MPF/AL ajuíza ação contra ANS e operadoras de planos de saúde

28.09.2016
Do portal GAZETAWEB, 11.04.16
Por Gazetaweb, com assessoria do MPF-AL

MPF também quer obrigar ANS a regulamentar reajustes de planos de saúde coletivos

Órgão busca coibir reajustes abusivos de mensalidades pelas operadoras GEAP, Fundação Assefaz e CAPSESP

O Ministério Público Federal (MPF) em Alagoas ingressou, na última quinta-feira (7), com uma ação civil pública, com pedido de liminar, contra a Agência Nacional de Saúde Suplementar (ANS), a GEAP – Autogestão em Saúde, a Fundação ASSEFAZ e a CAPESESP – Caixa de Previdência e Assistência dos Servidores da Fundação Nacional de Saúde. A iniciativa da procuradora da República Niedja Kaspary busca combater aumentos abusivos das mensalidades, no que concerne aos usuários idosos. A ação também objetiva obrigar a ANS a cumprir com o seu dever de regulamentar os planos de saúde coletivos, principalmente no tocante aos reajustes das mensalidades.
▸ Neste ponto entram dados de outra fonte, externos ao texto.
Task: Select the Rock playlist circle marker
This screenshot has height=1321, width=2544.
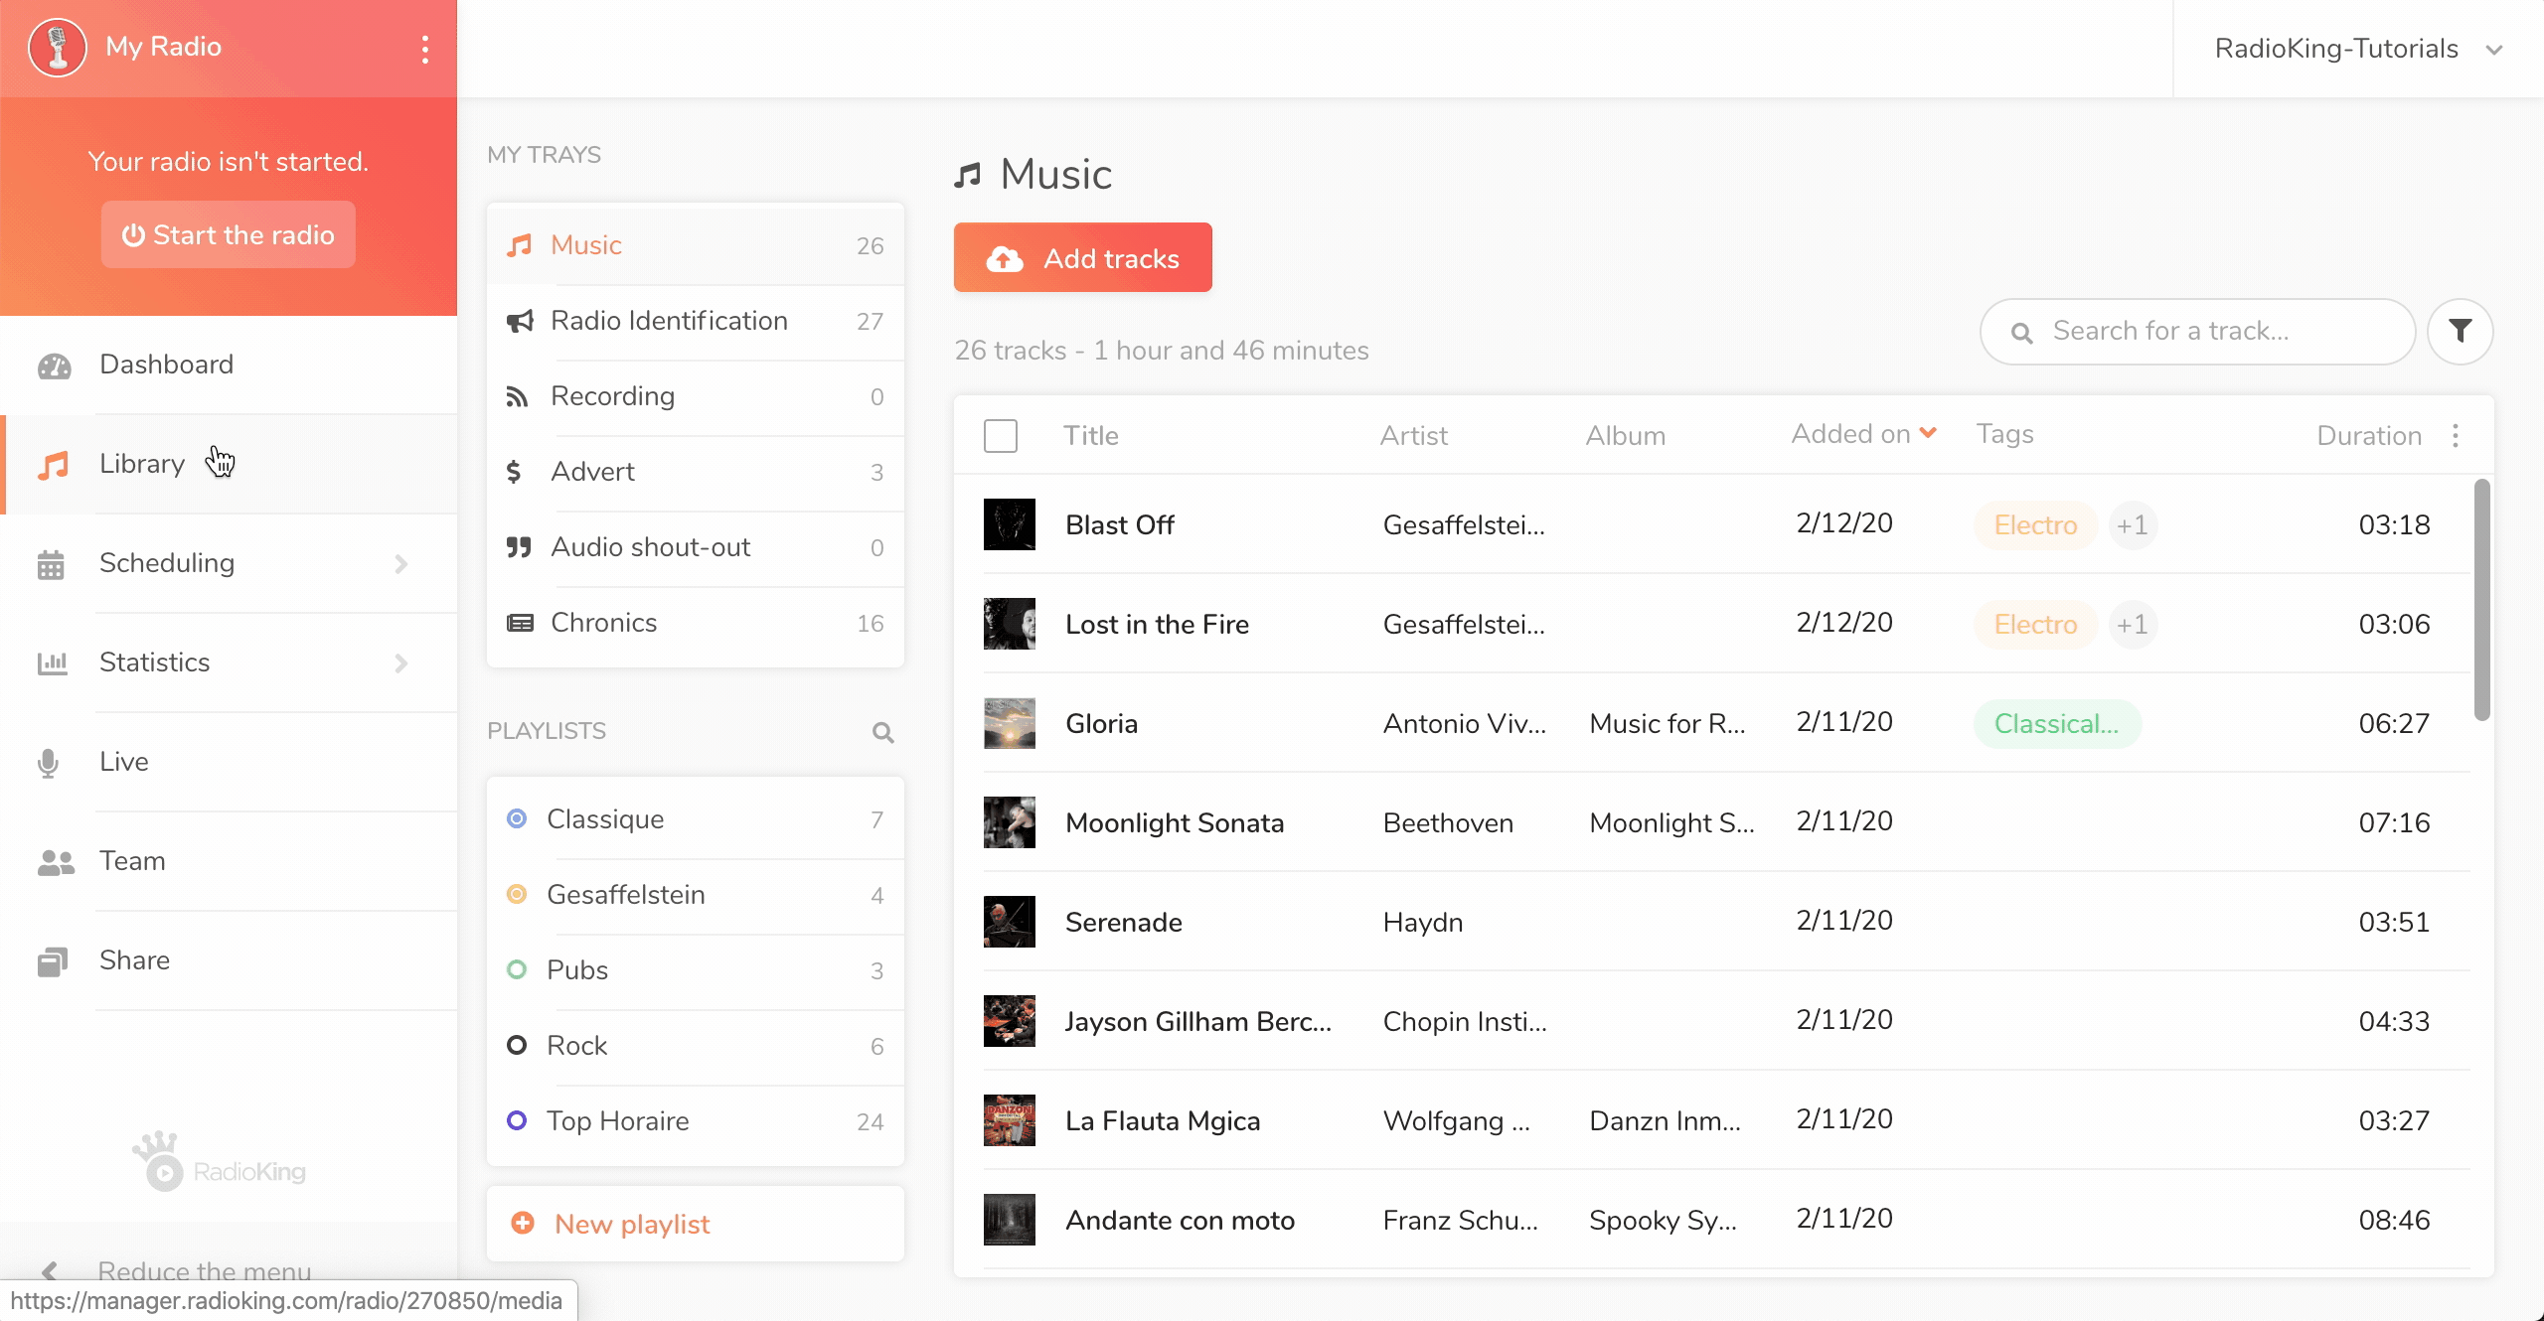Action: (517, 1046)
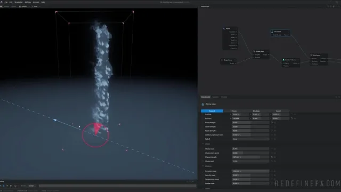
Task: Click the Push strength value field
Action: 250,123
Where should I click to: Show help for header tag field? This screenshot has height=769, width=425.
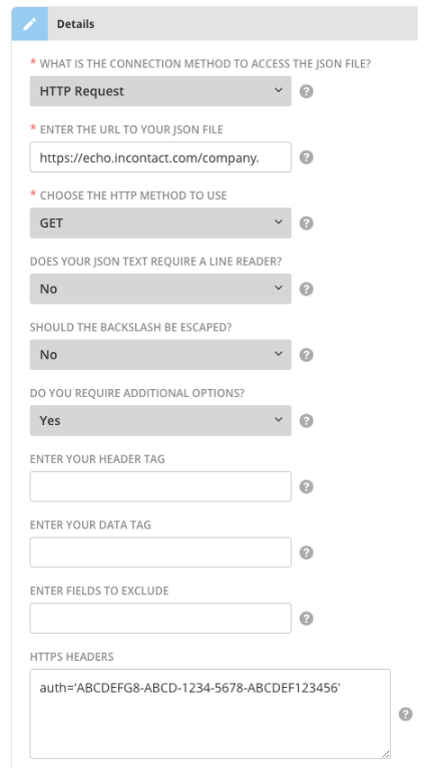point(306,486)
A ação – já distribuída a 2ª Vara da Justiça Federal – é fruto de representações dos usuários dos referidos planos de saúde, que questionam os aumentos das mensalidades, razão pela qual buscaram a intervenção ministerial. Segundo os usuários, os planos de saúde têm sido reajustados de forma abusiva, o que vem impossibilitando o cumprimento do pagamento em dia das mensalidades, além do risco da perda da qualidade de segurados.
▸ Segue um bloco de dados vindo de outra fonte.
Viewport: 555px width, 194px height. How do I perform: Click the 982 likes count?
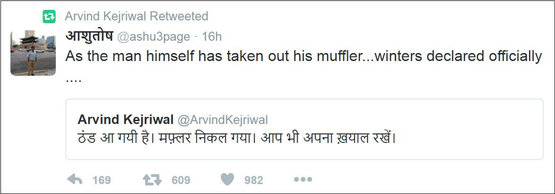coord(254,180)
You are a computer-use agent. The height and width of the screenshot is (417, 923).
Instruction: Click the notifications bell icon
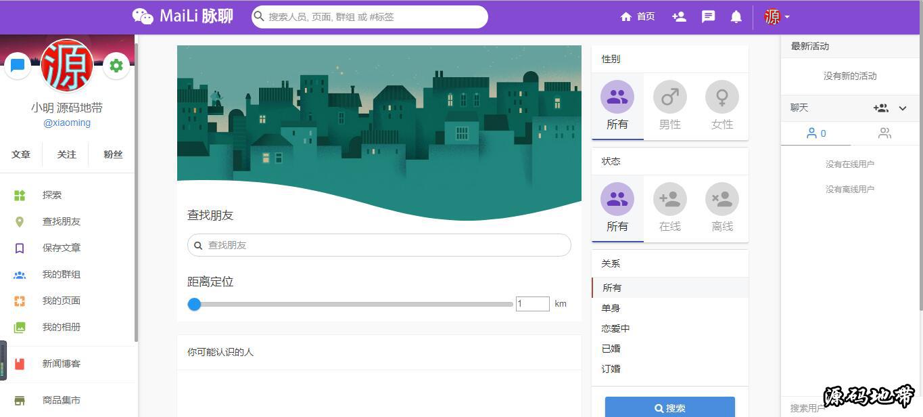click(x=736, y=17)
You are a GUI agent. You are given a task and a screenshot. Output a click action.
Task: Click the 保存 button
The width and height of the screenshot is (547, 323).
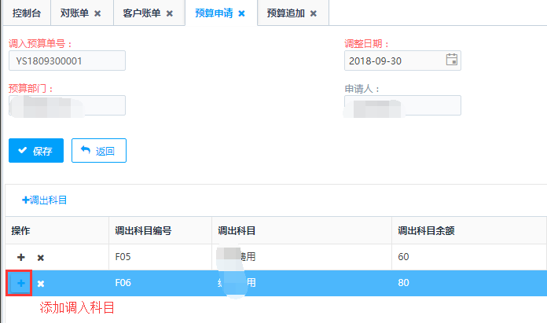click(x=35, y=151)
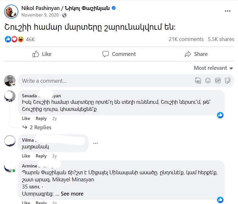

Para a procuradora da República Niedja Kaspary, questão torna-se de maior gravidade quando se percebe que, exatamente na idade em que o usuário mais necessita do plano de saúde, vê-se numa situação que o impossibilita de arcar com as mensalidades, terminando por ser “expulso” do plano. Por isso, o MPF busca rechaçar os reajustes abusivos de mensalidades, em especial, dos planos de saúde das pessoas com mais de 60 anos de idade, protegidas Estatuto do Idoso, pelo Código de Defesa do Consumidor e pela Lei 9.656/98 (Lei dos Planos de Saúde). Busca, ainda, a devolução, em dobro, dos valores cobrados indevidamente, além de combater a omissão e deficiência dos procedimentos regulatórios e fiscalizatórios da ANS no que concerne aos planos de saúde coletivos.

Versão das operadoras 

Já as operadoras, segundo o MPF-AL, alegaram que tais aumentos/reajustes são regulamentados por meio de resoluções que disciplinam a questão. De acordo com o Ministério Público, foi apurada prática de reajustes diferenciados por faixa etária, o que é vedado pelo Estatuto do Idoso. Foi também denunciado um aumento de mais de 400% (num período de três anos) na mensalidade de uma das representantes idosas. 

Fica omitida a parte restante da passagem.